PSG and Sons is a conglomerate involved in education, healthcare and community service in Coimbatore, India.

== History ==

The group was established as PSG & Sons' charities in 1926 by the four sons of P.S. Govindasamy Naidu namely Venkataswamy Naidu, Rangaswamy Naidu, Ganga Naidu and Narayanaswamy Naidu. The trust was established with the purpose of starting a sarvajana ("omniscient") school when a family member was denied admission to existing schools run by British. The four brothers voluntarily divided their ancestral properties into five parts, reserving the one fifth amounting to ₹ 2.01 lakhs to create a charity trust.
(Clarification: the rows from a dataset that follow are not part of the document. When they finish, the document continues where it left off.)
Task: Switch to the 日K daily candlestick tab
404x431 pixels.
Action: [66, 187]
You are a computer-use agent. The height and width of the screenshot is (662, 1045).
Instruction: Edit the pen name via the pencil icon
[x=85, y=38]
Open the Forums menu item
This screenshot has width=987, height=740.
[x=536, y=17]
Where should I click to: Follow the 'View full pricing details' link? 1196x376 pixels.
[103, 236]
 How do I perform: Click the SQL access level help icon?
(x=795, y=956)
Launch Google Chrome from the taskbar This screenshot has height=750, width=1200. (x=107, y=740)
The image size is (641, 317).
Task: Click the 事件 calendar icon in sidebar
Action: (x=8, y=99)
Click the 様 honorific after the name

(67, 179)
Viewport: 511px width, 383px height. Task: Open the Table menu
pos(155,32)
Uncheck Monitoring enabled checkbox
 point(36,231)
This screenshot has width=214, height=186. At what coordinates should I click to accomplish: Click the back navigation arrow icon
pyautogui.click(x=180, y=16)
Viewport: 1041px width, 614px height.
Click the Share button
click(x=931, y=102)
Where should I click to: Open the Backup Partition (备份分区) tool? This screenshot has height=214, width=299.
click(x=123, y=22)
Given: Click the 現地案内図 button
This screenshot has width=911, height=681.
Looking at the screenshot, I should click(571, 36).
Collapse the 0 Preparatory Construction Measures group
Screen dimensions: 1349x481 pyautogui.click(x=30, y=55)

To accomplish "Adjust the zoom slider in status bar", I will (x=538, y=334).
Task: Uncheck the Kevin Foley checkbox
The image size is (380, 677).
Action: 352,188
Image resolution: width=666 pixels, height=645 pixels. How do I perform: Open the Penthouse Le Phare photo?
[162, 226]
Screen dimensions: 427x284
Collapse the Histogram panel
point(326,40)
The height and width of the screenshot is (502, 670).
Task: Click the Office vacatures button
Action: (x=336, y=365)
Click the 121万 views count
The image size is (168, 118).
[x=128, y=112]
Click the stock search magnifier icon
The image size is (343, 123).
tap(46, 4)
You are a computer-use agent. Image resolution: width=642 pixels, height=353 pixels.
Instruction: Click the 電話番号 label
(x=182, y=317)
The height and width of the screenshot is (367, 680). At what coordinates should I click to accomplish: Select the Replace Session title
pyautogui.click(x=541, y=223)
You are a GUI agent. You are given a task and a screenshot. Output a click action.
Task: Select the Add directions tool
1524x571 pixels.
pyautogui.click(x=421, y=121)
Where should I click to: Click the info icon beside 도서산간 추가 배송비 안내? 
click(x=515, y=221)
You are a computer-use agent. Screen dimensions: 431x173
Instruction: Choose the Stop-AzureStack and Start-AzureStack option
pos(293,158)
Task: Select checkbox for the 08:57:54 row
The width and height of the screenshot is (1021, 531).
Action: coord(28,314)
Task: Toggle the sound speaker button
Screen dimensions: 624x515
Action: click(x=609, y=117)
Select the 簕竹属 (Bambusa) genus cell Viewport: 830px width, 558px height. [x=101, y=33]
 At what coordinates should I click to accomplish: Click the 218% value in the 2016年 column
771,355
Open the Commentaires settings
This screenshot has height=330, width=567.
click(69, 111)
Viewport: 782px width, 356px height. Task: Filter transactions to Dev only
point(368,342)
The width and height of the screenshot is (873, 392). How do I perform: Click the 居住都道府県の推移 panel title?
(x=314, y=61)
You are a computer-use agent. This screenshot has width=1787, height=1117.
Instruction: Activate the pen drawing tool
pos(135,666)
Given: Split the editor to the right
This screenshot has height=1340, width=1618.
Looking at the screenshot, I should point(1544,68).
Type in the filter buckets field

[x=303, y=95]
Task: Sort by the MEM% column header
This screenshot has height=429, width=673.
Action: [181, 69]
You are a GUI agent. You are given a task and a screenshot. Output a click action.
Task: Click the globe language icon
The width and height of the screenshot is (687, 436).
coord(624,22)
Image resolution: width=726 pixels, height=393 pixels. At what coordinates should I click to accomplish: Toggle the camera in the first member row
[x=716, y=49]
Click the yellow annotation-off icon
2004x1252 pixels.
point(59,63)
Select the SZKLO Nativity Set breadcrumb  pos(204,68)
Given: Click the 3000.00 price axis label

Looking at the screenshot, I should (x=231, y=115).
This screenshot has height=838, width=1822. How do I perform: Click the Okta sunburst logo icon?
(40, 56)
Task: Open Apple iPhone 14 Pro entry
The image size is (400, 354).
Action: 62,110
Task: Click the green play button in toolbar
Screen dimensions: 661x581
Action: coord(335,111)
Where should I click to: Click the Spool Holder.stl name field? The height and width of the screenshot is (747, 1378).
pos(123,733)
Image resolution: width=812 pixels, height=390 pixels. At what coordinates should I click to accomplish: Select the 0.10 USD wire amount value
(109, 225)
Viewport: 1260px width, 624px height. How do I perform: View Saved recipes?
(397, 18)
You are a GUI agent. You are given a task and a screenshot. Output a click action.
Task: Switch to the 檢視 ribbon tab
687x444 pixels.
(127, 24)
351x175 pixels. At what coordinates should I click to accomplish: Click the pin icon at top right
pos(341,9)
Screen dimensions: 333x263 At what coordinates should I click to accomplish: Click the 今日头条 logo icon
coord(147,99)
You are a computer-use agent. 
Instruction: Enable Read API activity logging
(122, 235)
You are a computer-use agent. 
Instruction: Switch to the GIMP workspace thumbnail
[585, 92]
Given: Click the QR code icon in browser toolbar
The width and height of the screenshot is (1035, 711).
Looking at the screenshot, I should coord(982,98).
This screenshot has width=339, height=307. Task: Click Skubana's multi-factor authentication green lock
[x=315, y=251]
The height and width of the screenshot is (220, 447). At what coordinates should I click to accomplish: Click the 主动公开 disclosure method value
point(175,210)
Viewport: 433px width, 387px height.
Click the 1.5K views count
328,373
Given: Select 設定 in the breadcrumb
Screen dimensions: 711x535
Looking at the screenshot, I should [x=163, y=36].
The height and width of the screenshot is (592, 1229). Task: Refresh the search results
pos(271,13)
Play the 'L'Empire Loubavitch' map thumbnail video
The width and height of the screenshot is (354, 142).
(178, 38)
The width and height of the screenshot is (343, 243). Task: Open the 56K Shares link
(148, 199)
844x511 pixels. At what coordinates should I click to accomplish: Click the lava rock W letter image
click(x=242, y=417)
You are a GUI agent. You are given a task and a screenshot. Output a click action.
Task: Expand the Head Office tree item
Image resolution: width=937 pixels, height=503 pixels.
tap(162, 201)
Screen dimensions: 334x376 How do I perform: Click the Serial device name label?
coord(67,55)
The trust later established various educational institutions, health facilities and industrial institutes.

== PSG Family ==

Source:

== Institutions ==

The institutions run by the charity include:
- PSG Sarvajana Higher Secondary school (1924)
- PSG Industrial Institute (1926)
- PSG Polytechnic College (1939)
- PSG Primary School, Vedapatti (1941)
- PSG Primary School, Peelamedu (1943)
- PSG College of Arts and Science (1947)
- PSG College of Technology (1951)
- PSG & Sons’ Charities Metallurgy and Foundry division (1974)
- PSG Institute of Medical Sciences & Research (1985)
- PSG Industrial Training Centre (1986)
- PSG Hospitals (1989)
- PSG Centre for Sponsored Research and Consultancy (1989)
- PSG Centre for Non-formal and Continuing Education (1989)
- PSG College of Nursing (1994)
- PSG Institute of Management (1994)
- PSG College of Physiotherapy (1999)
- PSG College of Pharmacy (2001)
- PSG Public Schools (2002)
- PSG High School, Vedapatti (2005)
- PSG Institute of Advanced Studies (2006)
- PSG Children's school (2009)
- PSG Vishnugranthi (2013)
- PSG Institute of Technology and Applied Research (2014)
- PSG Centre for Academic Research and Excellence (2015)
- PSG Software Technologies (2017)
- PSG Institute of Architecture and Planning (2021)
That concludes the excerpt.